Nouveau retournement de situation au Sénégal. Les sages du Conseil constitutionnel ont annulé jeudi 15 février au soir le report de l’élection présidentielle, annoncée par le président Macky Sall le 3 février.

C’est une journée historique. Pour une fois, le Conseil constitutionnel a osé dire non à un caprice du président de la République», se félicite Abdou Khafor Kandji, membre du mouvement citoyen Y’en A Marre. Son organisation fait partie du collectif Aar Sunu Élection (Protégeons notre élection), établi pour exiger le rétablissement du calendrier électoral.

Un coup dur pour Macky Sall
S’il annule bien le report de l’élection, le Conseil constitutionnel reconnaît toutefois l’impossibilité de maintenir l’élection le 25 février et demande aux autorités d’établir une nouvelle date «dans les plus brefs délais». Les juges ont également réitéré que la durée du mandat du président de la République «ne peut faire l’objet de révision».

L’opposition salue la décision mais rappelle que Macky Sall devra quitter ses fonctions au plus tard le 2 avril, date de fin de son mandat. «Après satisfaction nous exigeons que le président organise cette élection le plus vite possible et que la campagne continue», dit Fadel Touré, secrétaire administratif des Patriotes du Sénégal pour l’éthique et la fraternité (Pastef), parti de l’opposant Ousmane Sonko, dissout l’an dernier.

La décision du Conseil constitutionnel est un coup dur pour Macky Sall, qui avait justifié le report de l’élection par le «différend entre l’Assemblée nationale et le Conseil constitutionnel». Le Parti démocratique sénégalais (PDS) de l’ancien président Abdoulaye Wade avait demandé l’ouverture d’une enquête parlementaire contre le Conseil constitutionnel et accusé le premier ministre et candidat de la majorité, Amadou Ba, de corruption.
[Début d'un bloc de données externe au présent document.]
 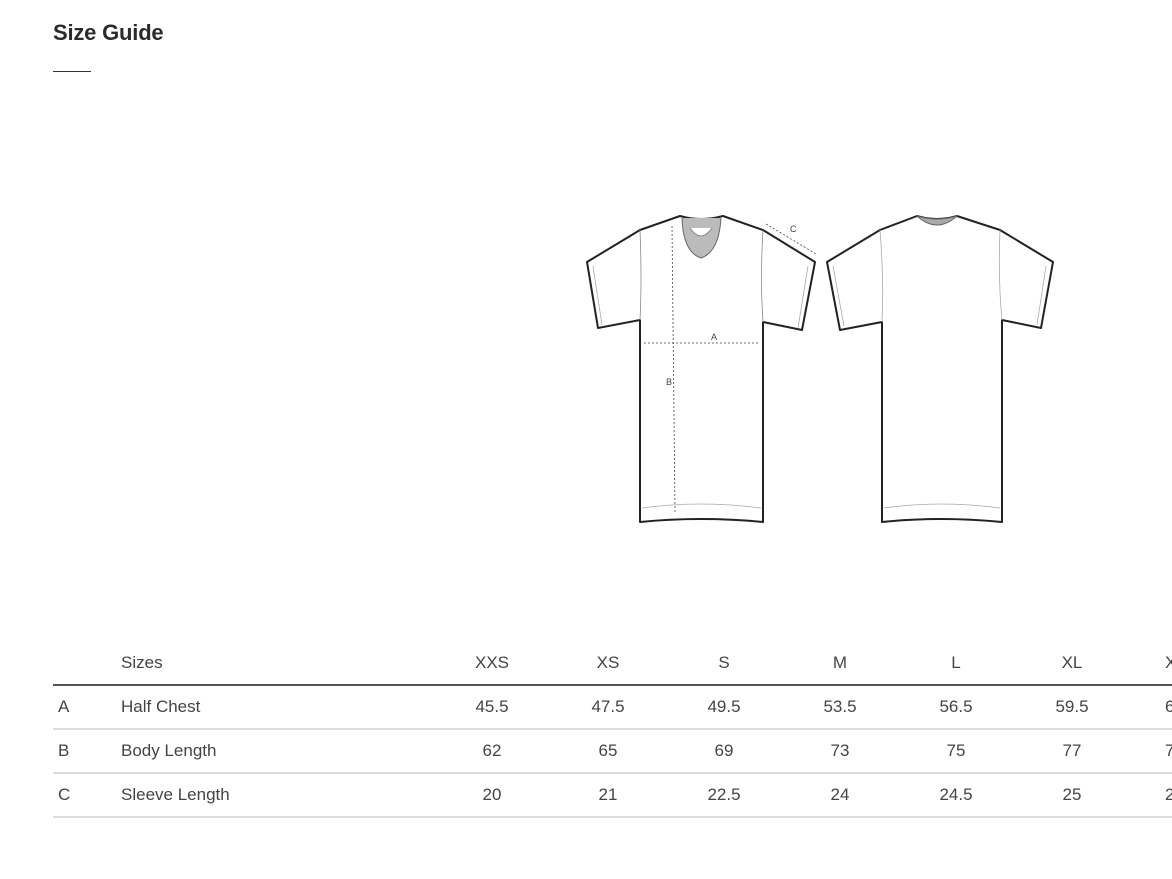 What do you see at coordinates (608, 796) in the screenshot?
I see `cell: 21` at bounding box center [608, 796].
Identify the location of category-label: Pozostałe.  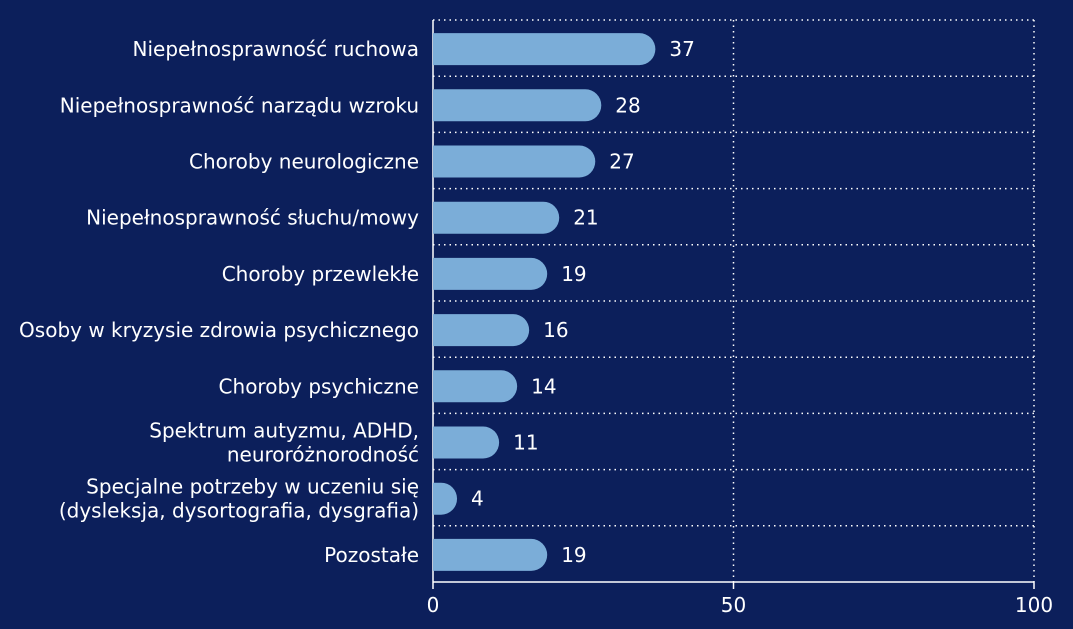
(372, 555).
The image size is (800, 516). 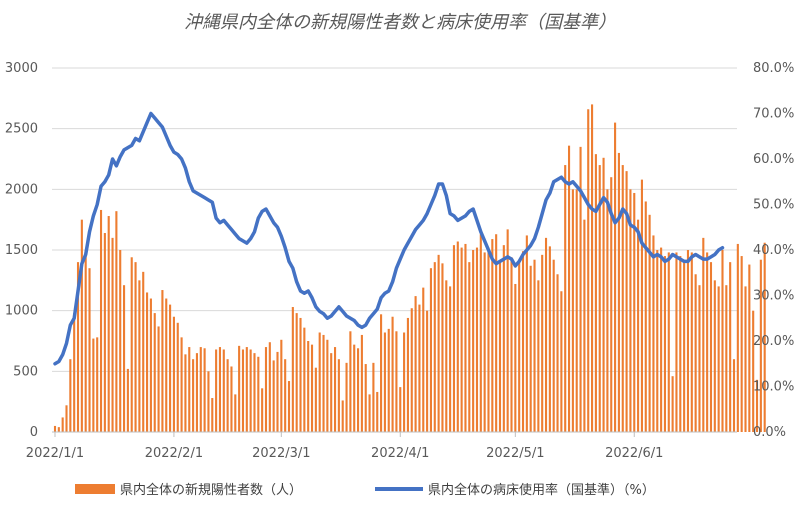 What do you see at coordinates (174, 454) in the screenshot?
I see `x-tick-label: 2022/2/1` at bounding box center [174, 454].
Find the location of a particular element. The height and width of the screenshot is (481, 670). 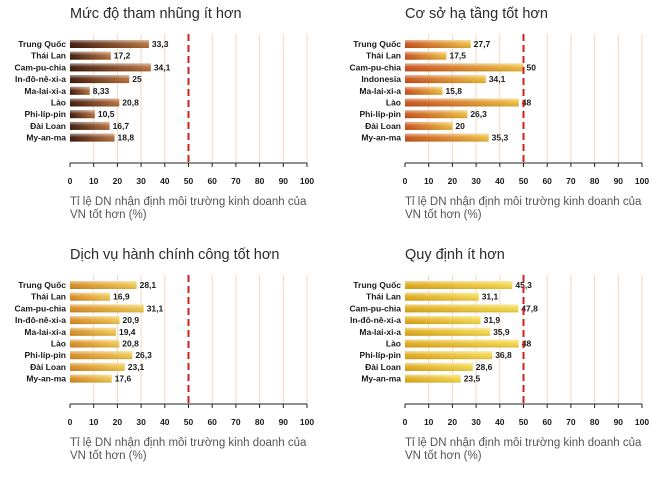

chart-title: Dịch vụ hành chính công tốt hơn is located at coordinates (175, 255).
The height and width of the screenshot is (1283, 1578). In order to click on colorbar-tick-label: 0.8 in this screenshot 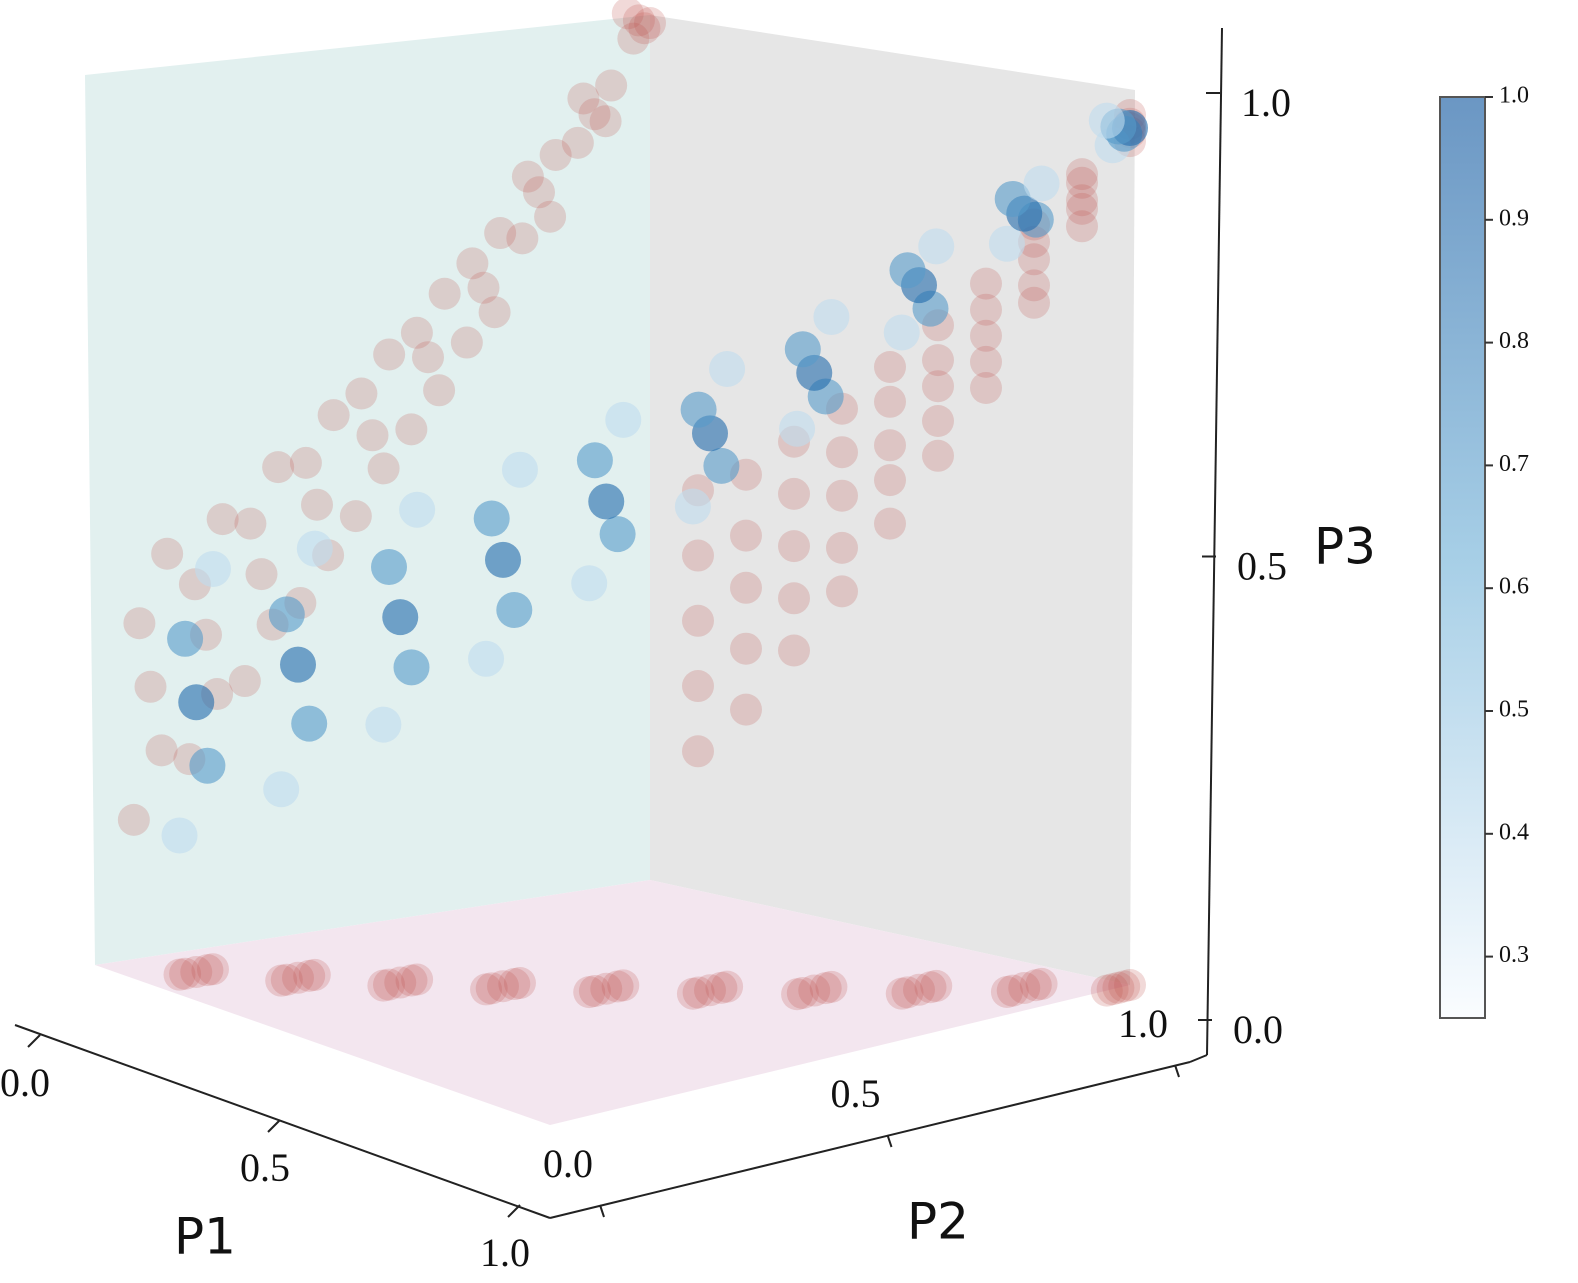, I will do `click(1514, 341)`.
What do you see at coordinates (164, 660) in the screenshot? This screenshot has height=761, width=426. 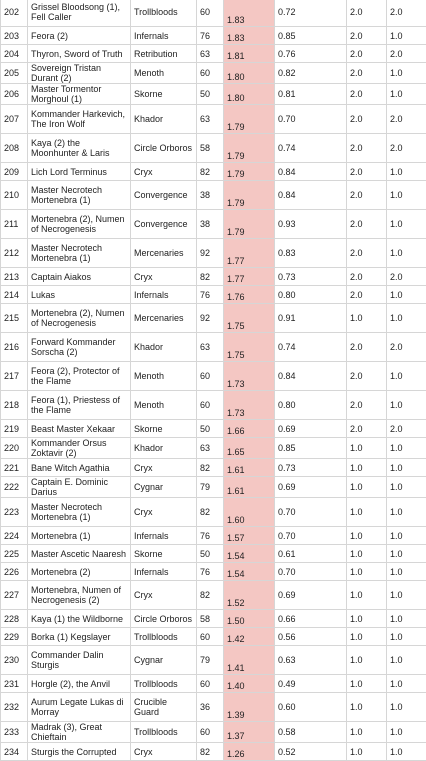 I see `faction-cell: Cygnar` at bounding box center [164, 660].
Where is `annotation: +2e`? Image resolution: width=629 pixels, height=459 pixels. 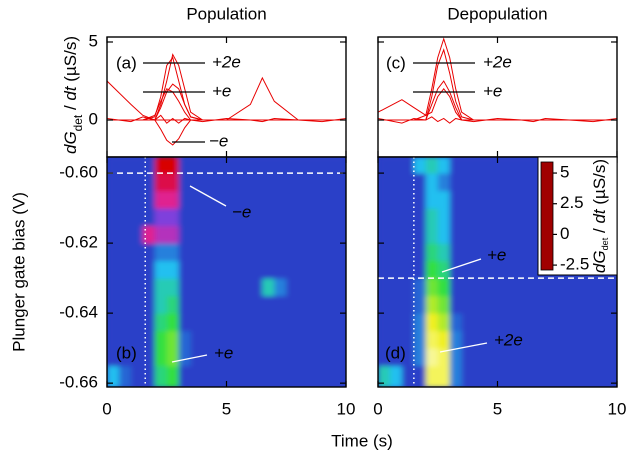
annotation: +2e is located at coordinates (498, 62).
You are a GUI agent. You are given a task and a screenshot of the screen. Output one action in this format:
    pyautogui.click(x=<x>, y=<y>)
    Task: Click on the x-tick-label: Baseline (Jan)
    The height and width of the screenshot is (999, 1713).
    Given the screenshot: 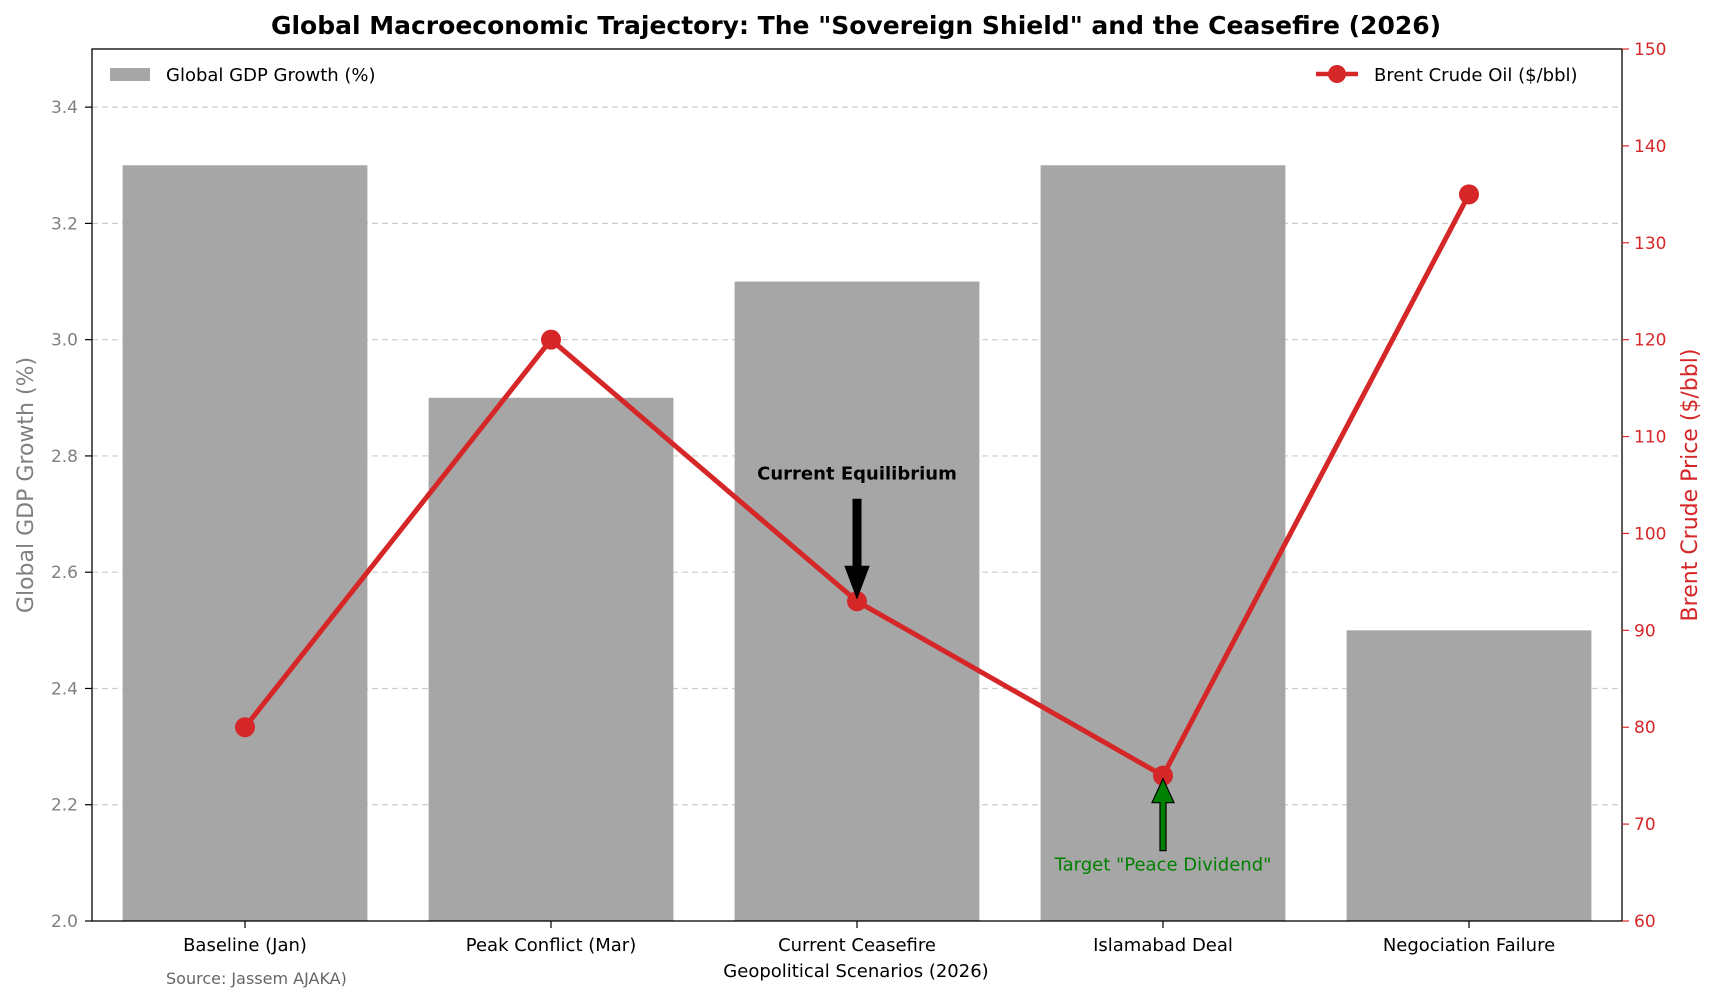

Certains observateurs estiment que la perspective d’un possible défaite d’Amadou Ba lors du scrutin aurait encouragé Macky Sall à reporter le vote.

Il est clair qu’après cette crise, l’exception sénégalaise va se renforcer. »

Mamadou Diouf, historien et enseignant à l’université Columbia de New York
«C’est le second grand échec du Président Macky Sall. Il n’a pas réussi à imposer son désir de briguer un 3e mandat, et il n’a pas réussi à faire un coup d’État constitutionnel», estime Mamadou Diouf, historien et enseignant à l’université Columbia de New York.

Plusieurs recours en justice avaient été introduits auprès de la Cour Suprême et du Conseil constitutionnel début février pour contester le report de l’élection. La décision rendue jeudi pourrait conforter la réputation du Sénégal en tant que démocratie stable dans une Afrique de l’Ouest minée par les coups d’État et l’insécurité. Elle redore aussi l’image des institutions juridiques, souvent accusées de servir le pouvoir en place. «Il est clair qu’après cette crise, l’exception sénégalaise va se renforcer», assure Mamadou Diouf, qui dit être «optimiste» pour l’avenir de son pays.

Plusieurs détenus politiques libérés
Quelques heures avant la décision du Conseil constitutionnel, plusieurs détenus politiques ont été libérés sur ordre du président Macky Sall dans une tentative d’«apaisement» annoncée. Parmi eux, Aliou Sané, le coordonnateur du mouvement citoyen Y’en a Marre ou encore Toussaint Manga, un haut responsable du Pastef. «Nous sommes vraiment satisfaits de revoir nos frères et sœurs qui ont été séquestrés par le régime en place», témoigne Fadel Touré.

Des manifestations avaient éclaté la semaine dernière contre la décision du report.